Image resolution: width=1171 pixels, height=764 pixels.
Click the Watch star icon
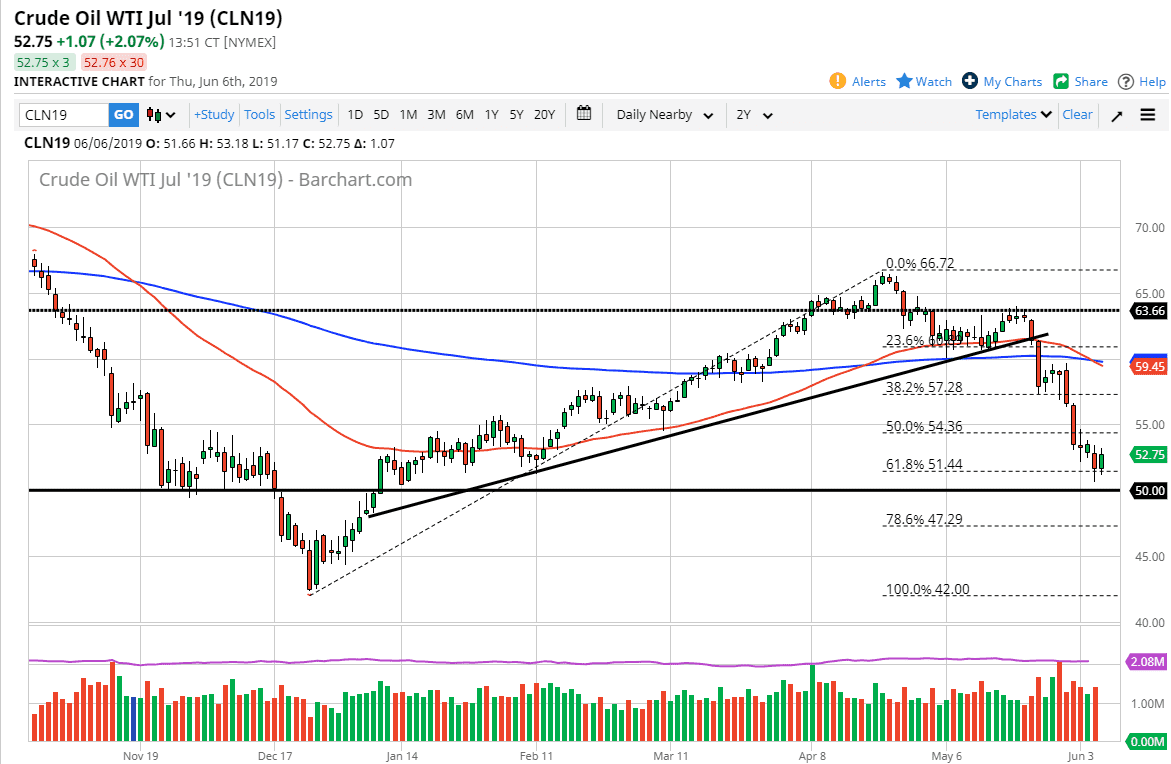tap(903, 81)
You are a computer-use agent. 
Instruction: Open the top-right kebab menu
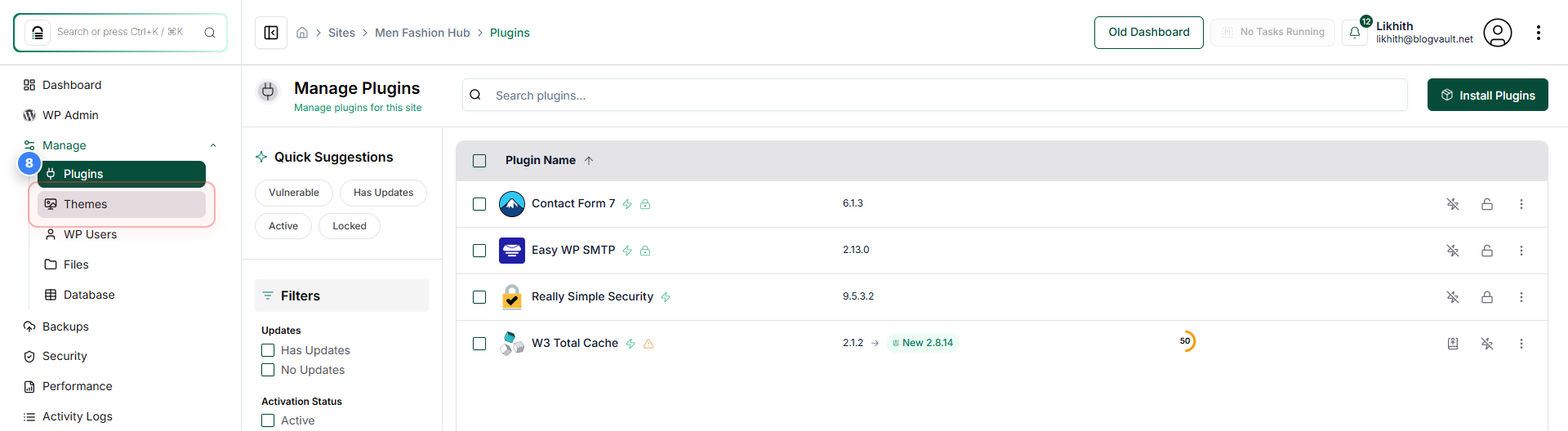coord(1539,33)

━━━

Output the data above exactly; pictures do not belong in the copy.

Image resolution: width=1171 pixels, height=764 pixels.
Click the Watch star icon
tap(903, 81)
You are a computer-use agent. 
Instruction: Open the top-right kebab menu
coord(1539,33)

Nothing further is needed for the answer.